__Texto-fonte__:
Em 15 de julho de 1570, quarenta jesuítas eram mortos em alto mar, a caminho do Brasil, por corsários calvinistas. Trata-se do Beato Inácio de Azevedo e de seus companheiros mártires (celebrados no atual calendário litúrgico a 17 de julho). 

Todo relato de martírio é importante para aumentar a nossa fé, mas esse tem uma importância especial para nós, brasileiros: mostra a que (altíssimo) preço nossa salvação foi comprada, e a que desafios se expunham os heróis que cruzavam o oceano para chegar até aqui. Vale a pena destacar, também, que ninguém menos que Santa Teresa d’Ávila viu esses santos missionários subindo ao Céu durante um êxtase — no mesmo dia que eles foram martirizados [i].


A missão do Brasil tinha feito admiráveis progressos, apesar de todos os esforços dos ministros de Calvino para combater a doce influência dos jesuítas. Muitos colégios prosperavam e davam grandes esperanças para o futuro. O padre Inácio de Azevedo, depois de ter visitado todas as casas da Companhia nestas regiões, voltou à Europa, onde despertou um zelo ardente, entre os jovens padres portugueses, pelas missões longínquas e perigosas da América. Depois foi o padre a Roma prestar contas ao Superior-Geral, Francisco de Borja, e ao Sumo Pontífice, dos progressos do cristianismo nas terras do Brasil, despertando em Roma o mesmo entusiasmo que em Portugal e, após ter obtido do Papa e do Padre Geral todas as graças que viera solicitar para o Novo Mundo, ele parte e embarca em Lisboa, levando consigo setenta jesuítas

A frota era comandada pelo almirante Vasconcelos. Inácio de Azevedo sobe, com quarenta missionários, a bordo da nau San Diogo; os outros, sob a direção dos padres Dias e Francisco de Castro, são divididos entre a nau almirante e a galera, que levava os órfãos recolhidos e salvos pelos jesuítas da peste de Lisboa.

__Dados registrados__:
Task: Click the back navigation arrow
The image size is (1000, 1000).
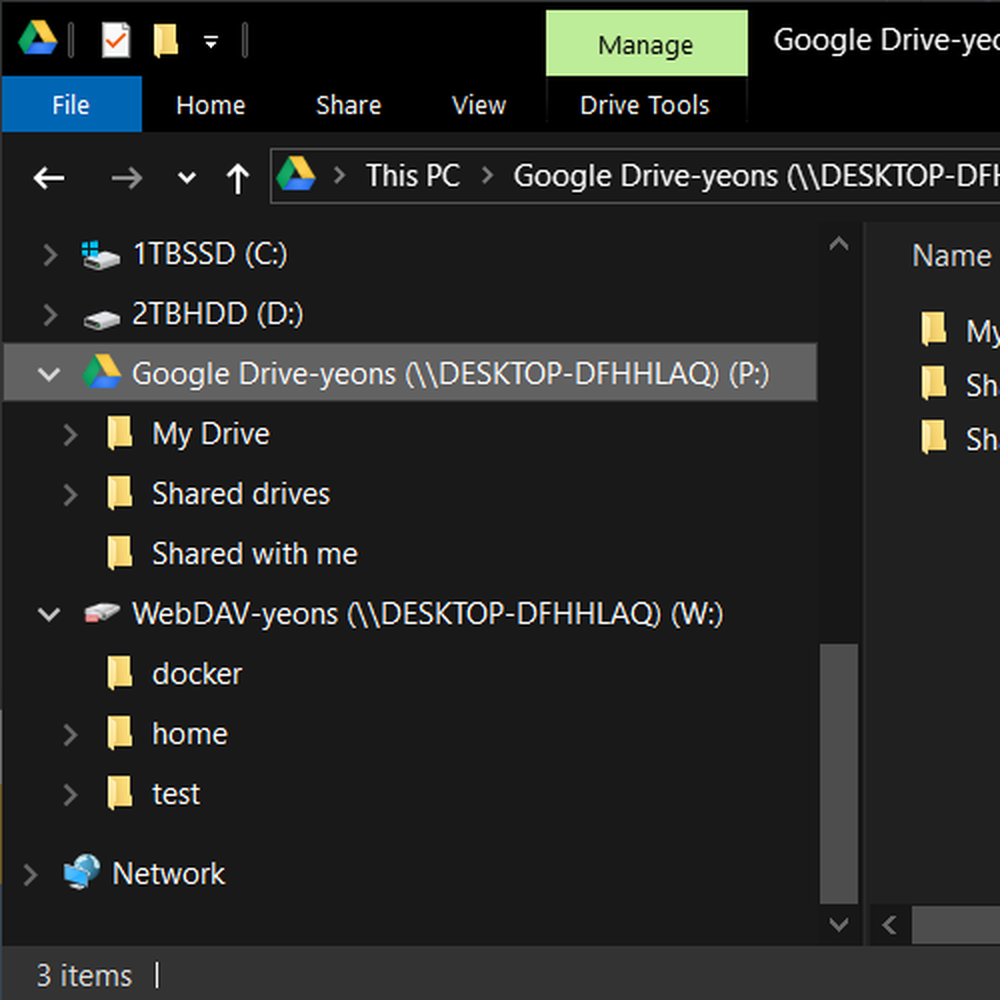Action: (x=49, y=177)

__Tarefas propostas__:
(a) Como fica, em forma de lista e com os fatos principais, o parágrafo do relato dos mártires jesuítas que começa com "A frota era comandada"?
(b) Você pode dar seguimento ao relato dos mártires jesuítas a partir do ponto em que ele termina?
Não é preciso consultar o material.

__Respostas em ordem__:
(a)
- A frota estava sob o comando do almirante Vasconcelos.
- Inácio de Azevedo embarcou na nau San Diogo com quarenta missionários.
- Os demais, dirigidos pelos padres Dias e Francisco de Castro, foram divididos entre a nau almirante e a galera.
- A galera levava os órfãos que os jesuítas haviam recolhido e salvado da peste de Lisboa.

(b)
Os protomártires do Brasil, em quadro de autor desconhecido do século XVIII.

Logo, uma violenta tempestade separa a nau San Diogo das outras embarcações, e ela as perde de vista; quando tocava em Palma, cinco navios corsários, que cruzavam os mares sob o comando de Jacques Sourie, pirata de Dieppe, perseguem-na. Jacques Sourie era calvinista ferrenho, sua reputação de crueldade era apregoada em todos os mares, e seus trezentos soldados eram o terror dos marinheiros. A nau San Diogo, contando com uma tripulação de apenas quarenta homens, estava irremediavelmente perdida, mas a equipagem resolveu defender-se até à morte, e o capitão, dirigindo-se ao padre Azevedo, diz: 

— Meu Padre, vós sois muitos e nem todos os vossos jovens têm ordens; permitis que os que não estão ordenados tomem parte no combate desesperado que vamos sustentar? Nós somos católicos, e os hereges preferirão nossa vida ao butim [i.e. aos bens] que poderão achar.

— Estou persuadido disso, respondeu-lhe o padre, mas bem vedes que nossos jovens, educados no sossego do santuário e chamados a um ministério de paz, são inábeis para a guerra, e vos seriam totalmente inúteis; melhores serviços vos farão orando por todos vós e cuidando dos feridos.

Em 15 de julho de 1570, Jacques Sourie, chegando ao alcance da nau San Diogo, intima-lhe que se renda sem restrições; a nau responde-lhe com uma descarga de artilharia, e trava-se o combate. Então, Inácio de Azevedo, de pé sobre a ponte e levantando uma imagem da Santíssima Virgem [ii], incentiva o ardor dos soldados católicos, que combatem pela fé. Onze jesuítas estavam com ele, os outros estavam no porão do navio. Jacques Sourie duas vezes tenta abordar, e duas vezes é repelido, mas finalmente dá ordem de abordagem a toda a esquadra e se lança com cinquenta soldados sobre a embarcação portuguesa, gritando com uma voz tremenda: 

— Aos jesuítas! Aos jesuítas! Nada de quartel para estes canalhas! Eles vão para o Brasil derramar a semente das falsas doutrinas, acabemos com eles!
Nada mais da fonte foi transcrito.